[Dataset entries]
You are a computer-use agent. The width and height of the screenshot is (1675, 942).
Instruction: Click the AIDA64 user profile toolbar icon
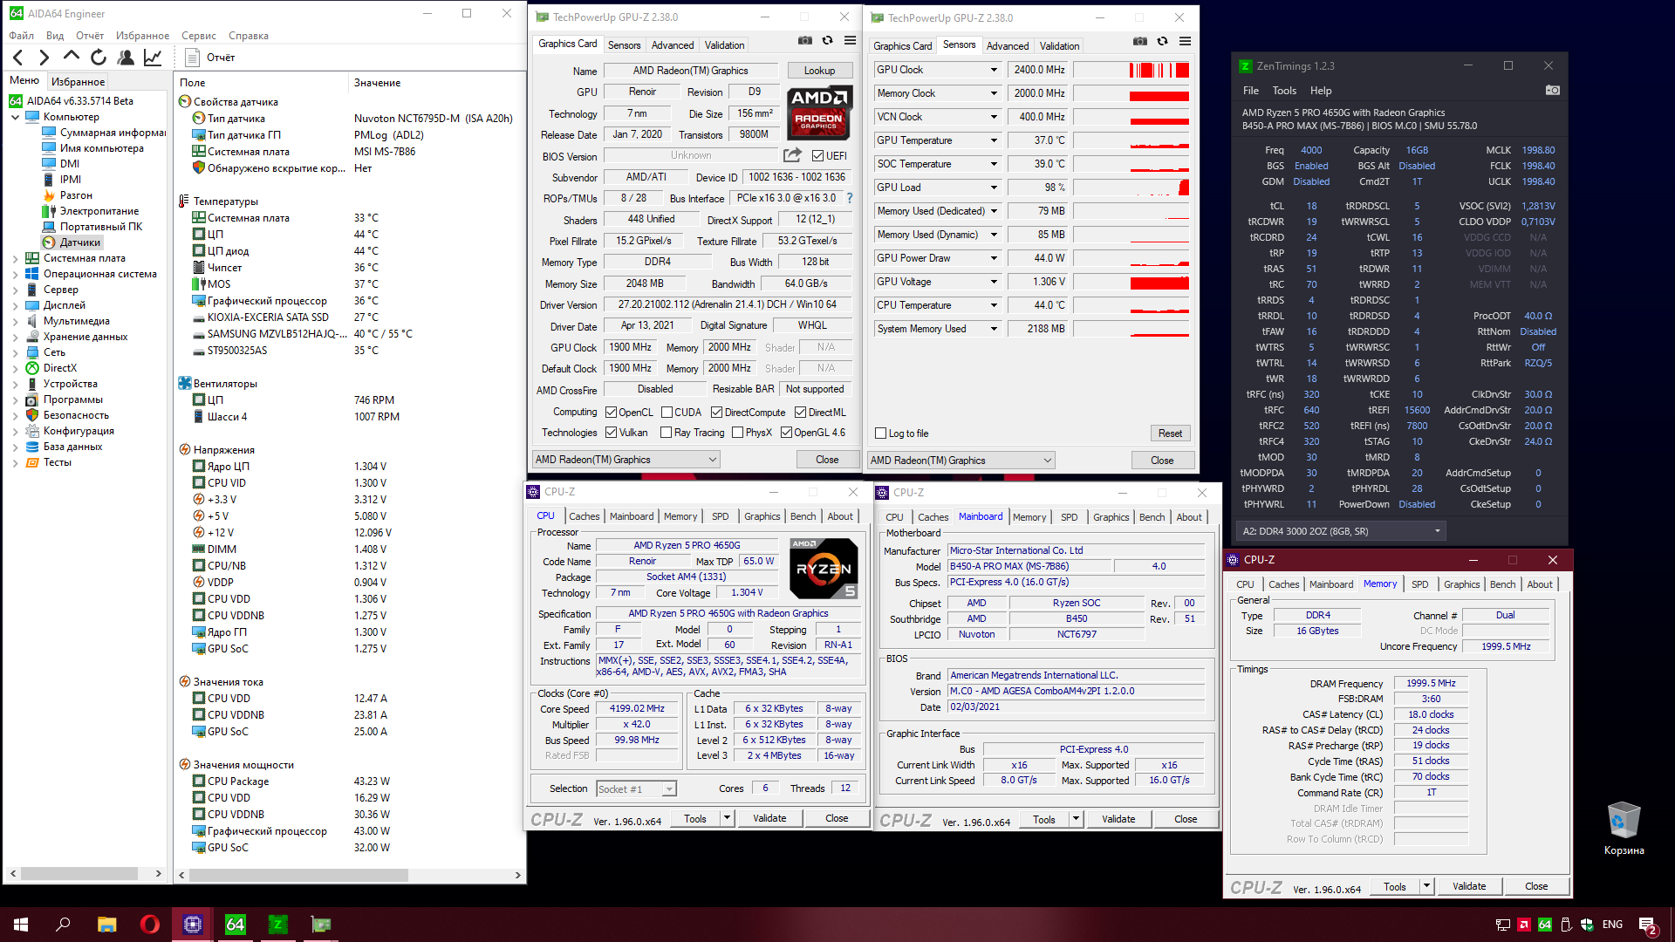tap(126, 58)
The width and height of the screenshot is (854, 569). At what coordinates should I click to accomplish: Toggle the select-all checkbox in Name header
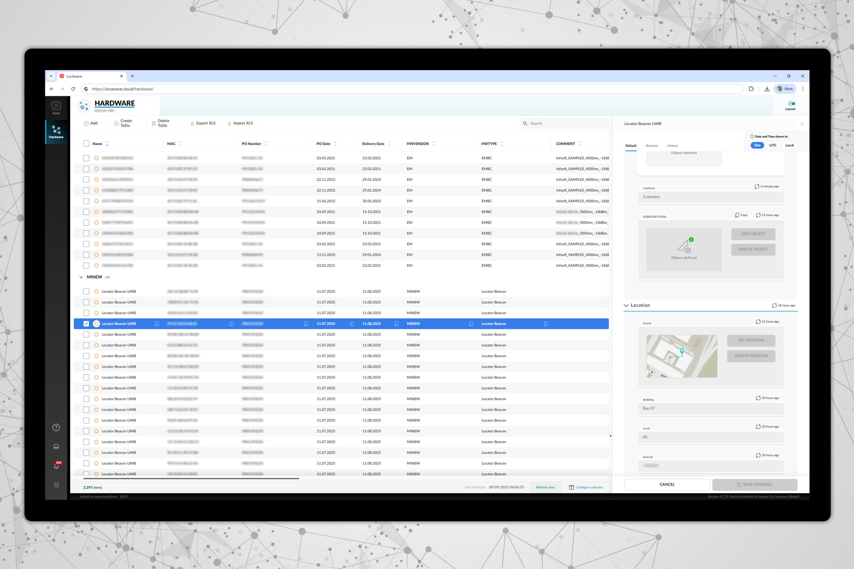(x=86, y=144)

• [What to work on] An exact reprint of the records above is required, with all pictures left out.

• [Your response]
You are a computer-use agent. The width and height of the screenshot is (1675, 942).
Instruction: Click the AIDA64 user profile toolbar icon
tap(126, 58)
The width and height of the screenshot is (854, 569). At what coordinates should I click to accomplish: Toggle the select-all checkbox in Name header
(x=86, y=144)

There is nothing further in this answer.